Dataset entries
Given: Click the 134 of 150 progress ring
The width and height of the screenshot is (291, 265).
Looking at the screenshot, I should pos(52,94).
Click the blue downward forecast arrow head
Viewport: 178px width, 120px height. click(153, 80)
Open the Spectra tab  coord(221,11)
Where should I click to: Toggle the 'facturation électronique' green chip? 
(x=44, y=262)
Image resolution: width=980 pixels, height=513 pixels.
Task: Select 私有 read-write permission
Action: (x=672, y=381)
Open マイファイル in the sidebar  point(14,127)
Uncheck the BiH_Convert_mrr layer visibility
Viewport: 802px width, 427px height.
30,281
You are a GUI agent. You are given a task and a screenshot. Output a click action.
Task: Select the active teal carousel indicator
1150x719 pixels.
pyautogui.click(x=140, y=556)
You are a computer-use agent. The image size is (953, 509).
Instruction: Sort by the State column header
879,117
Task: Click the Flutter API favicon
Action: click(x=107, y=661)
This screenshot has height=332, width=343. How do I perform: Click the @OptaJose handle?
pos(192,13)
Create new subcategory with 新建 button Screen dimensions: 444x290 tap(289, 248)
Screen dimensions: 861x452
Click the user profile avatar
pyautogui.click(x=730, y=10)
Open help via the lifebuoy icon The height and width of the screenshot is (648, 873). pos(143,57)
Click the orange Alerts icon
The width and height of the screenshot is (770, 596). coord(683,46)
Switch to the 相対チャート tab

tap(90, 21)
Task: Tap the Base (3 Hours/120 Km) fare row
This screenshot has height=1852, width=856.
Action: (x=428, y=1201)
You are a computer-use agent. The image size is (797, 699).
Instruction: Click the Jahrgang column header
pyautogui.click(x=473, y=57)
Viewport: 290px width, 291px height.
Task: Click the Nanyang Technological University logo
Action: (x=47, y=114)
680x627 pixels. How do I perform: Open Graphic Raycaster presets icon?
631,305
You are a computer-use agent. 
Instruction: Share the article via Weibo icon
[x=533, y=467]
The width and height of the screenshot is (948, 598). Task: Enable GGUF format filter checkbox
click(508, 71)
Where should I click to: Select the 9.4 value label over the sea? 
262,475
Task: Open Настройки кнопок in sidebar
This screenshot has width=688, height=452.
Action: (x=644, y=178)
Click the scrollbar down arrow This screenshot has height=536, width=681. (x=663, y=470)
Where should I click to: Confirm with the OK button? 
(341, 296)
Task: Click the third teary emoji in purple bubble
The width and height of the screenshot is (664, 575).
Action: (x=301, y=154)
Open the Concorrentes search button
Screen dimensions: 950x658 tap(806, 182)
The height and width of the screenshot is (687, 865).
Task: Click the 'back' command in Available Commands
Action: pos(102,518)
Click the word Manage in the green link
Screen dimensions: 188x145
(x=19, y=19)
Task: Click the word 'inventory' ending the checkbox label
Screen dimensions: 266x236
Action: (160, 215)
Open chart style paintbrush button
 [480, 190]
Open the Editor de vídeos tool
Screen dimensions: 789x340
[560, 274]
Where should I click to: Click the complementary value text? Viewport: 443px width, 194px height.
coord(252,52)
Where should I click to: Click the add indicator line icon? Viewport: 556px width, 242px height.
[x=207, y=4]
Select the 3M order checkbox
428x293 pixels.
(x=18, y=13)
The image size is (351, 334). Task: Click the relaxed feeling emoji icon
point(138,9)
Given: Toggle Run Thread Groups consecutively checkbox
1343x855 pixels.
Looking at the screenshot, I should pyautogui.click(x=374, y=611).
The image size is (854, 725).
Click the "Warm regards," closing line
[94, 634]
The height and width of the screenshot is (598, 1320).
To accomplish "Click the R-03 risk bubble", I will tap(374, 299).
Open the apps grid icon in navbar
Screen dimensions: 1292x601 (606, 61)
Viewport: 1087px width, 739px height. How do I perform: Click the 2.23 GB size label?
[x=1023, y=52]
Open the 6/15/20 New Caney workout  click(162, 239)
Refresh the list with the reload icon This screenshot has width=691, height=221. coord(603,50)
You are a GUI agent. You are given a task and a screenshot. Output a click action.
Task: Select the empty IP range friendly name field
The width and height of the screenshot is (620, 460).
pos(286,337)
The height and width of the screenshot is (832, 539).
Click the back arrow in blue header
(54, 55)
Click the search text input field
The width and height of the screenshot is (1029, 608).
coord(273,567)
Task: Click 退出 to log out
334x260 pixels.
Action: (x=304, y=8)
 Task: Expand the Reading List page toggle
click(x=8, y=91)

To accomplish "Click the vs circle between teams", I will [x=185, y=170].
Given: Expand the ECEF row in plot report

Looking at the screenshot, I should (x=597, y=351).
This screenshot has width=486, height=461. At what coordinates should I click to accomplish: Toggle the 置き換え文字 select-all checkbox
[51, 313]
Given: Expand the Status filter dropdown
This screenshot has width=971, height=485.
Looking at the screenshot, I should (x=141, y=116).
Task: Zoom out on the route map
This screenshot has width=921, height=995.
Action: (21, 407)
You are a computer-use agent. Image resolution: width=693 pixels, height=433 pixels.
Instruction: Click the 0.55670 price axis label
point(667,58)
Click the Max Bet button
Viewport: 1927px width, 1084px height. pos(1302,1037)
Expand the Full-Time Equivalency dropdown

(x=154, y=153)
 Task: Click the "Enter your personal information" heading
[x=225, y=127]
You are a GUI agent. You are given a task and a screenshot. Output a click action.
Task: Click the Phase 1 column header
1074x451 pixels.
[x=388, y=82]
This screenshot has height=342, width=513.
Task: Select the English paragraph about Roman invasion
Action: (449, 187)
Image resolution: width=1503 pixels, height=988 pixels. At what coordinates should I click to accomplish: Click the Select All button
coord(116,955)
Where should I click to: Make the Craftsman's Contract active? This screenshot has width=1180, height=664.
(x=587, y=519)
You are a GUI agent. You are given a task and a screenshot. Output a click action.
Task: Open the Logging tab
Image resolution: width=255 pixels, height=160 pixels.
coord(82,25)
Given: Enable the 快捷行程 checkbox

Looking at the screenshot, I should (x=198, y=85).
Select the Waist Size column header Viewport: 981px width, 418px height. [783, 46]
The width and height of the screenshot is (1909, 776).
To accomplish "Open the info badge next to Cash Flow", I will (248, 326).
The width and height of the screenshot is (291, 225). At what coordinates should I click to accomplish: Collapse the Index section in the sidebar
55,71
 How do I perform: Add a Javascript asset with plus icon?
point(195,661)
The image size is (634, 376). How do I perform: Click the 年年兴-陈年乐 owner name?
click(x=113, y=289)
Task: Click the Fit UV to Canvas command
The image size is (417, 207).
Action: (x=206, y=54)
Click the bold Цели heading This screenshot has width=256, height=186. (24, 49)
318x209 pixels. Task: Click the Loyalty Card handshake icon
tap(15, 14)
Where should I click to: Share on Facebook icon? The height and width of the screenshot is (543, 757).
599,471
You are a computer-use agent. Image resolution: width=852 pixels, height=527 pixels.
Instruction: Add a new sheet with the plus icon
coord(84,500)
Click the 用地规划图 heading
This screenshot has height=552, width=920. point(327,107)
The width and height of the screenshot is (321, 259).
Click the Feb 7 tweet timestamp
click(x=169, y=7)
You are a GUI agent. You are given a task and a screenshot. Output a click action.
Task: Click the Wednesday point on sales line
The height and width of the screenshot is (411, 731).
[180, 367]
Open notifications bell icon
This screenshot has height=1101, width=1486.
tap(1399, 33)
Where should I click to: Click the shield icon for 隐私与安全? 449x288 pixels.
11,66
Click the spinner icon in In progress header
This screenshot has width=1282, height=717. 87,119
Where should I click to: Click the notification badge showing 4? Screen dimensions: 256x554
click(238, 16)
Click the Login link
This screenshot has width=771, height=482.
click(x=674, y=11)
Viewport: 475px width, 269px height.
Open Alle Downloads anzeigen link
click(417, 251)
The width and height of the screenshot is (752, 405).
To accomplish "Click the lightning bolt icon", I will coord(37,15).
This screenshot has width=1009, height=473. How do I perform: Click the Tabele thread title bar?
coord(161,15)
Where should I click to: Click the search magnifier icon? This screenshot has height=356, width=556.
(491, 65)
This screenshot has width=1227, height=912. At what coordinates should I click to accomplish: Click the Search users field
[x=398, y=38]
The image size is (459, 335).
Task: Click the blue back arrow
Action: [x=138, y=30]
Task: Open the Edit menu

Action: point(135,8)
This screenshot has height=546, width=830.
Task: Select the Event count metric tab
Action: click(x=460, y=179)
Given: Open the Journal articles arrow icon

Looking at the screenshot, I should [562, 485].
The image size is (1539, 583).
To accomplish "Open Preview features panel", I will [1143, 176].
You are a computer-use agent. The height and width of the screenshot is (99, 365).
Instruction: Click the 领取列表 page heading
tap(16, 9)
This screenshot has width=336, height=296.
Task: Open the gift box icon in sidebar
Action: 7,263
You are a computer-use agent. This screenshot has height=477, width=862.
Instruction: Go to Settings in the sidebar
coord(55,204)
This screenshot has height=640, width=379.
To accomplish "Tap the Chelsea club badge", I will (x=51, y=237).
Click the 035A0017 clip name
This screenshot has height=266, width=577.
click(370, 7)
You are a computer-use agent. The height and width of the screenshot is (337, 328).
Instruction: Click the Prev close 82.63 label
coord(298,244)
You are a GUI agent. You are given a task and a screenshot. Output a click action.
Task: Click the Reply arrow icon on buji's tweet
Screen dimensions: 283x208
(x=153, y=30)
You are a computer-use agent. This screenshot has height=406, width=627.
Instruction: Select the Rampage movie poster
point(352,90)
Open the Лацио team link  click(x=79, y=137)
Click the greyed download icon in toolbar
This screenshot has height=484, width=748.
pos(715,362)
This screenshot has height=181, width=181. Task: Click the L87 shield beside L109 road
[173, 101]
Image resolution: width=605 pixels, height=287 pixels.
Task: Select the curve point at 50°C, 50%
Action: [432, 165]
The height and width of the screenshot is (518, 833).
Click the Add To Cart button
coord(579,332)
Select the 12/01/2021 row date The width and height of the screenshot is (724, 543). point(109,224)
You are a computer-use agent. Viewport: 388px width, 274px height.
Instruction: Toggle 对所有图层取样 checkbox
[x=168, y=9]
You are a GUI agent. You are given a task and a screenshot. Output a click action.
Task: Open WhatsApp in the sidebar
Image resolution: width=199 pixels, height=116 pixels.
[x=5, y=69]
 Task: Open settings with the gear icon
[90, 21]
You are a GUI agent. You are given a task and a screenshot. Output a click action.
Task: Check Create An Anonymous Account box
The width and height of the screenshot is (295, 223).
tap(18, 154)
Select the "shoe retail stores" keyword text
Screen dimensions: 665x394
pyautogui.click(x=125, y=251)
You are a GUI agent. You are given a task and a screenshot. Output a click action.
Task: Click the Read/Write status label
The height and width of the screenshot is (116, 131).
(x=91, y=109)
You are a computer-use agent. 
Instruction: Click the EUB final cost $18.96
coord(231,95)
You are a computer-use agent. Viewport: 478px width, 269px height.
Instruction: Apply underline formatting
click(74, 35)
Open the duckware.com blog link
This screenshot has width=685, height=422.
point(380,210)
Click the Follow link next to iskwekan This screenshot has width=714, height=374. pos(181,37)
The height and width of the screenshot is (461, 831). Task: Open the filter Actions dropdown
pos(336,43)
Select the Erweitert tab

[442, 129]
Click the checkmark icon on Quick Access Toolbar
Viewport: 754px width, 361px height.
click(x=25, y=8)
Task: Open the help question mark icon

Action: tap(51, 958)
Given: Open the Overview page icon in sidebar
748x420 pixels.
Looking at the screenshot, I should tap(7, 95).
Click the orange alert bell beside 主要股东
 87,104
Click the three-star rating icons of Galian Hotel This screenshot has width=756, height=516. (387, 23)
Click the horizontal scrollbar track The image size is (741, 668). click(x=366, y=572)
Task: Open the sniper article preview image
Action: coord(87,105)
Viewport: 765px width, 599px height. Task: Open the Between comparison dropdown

> [TRY IT]: Take the records above and return, word for word, only the lines that fall from the line with "You are a computer-use agent. Viewport: 388px" to the line with "Click the Follow", both of them included.

> [RESPONSE TO THE TASK]:
You are a computer-use agent. Viewport: 388px width, 274px height.
Instruction: Toggle 对所有图层取样 checkbox
[x=168, y=9]
You are a GUI agent. You are given a task and a screenshot. Output a click action.
Task: Open WhatsApp in the sidebar
Image resolution: width=199 pixels, height=116 pixels.
[x=5, y=69]
 Task: Open settings with the gear icon
[90, 21]
You are a GUI agent. You are given a task and a screenshot. Output a click action.
Task: Check Create An Anonymous Account box
The width and height of the screenshot is (295, 223).
tap(18, 154)
Select the "shoe retail stores" keyword text
Screen dimensions: 665x394
pyautogui.click(x=125, y=251)
You are a GUI agent. You are given a task and a screenshot. Output a click action.
Task: Click the Read/Write status label
The height and width of the screenshot is (116, 131).
(x=91, y=109)
You are a computer-use agent. 
Instruction: Click the EUB final cost $18.96
coord(231,95)
You are a computer-use agent. Viewport: 478px width, 269px height.
Instruction: Apply underline formatting
click(74, 35)
Open the duckware.com blog link
This screenshot has width=685, height=422.
point(380,210)
Click the Follow link next to iskwekan This screenshot has width=714, height=374. pos(181,37)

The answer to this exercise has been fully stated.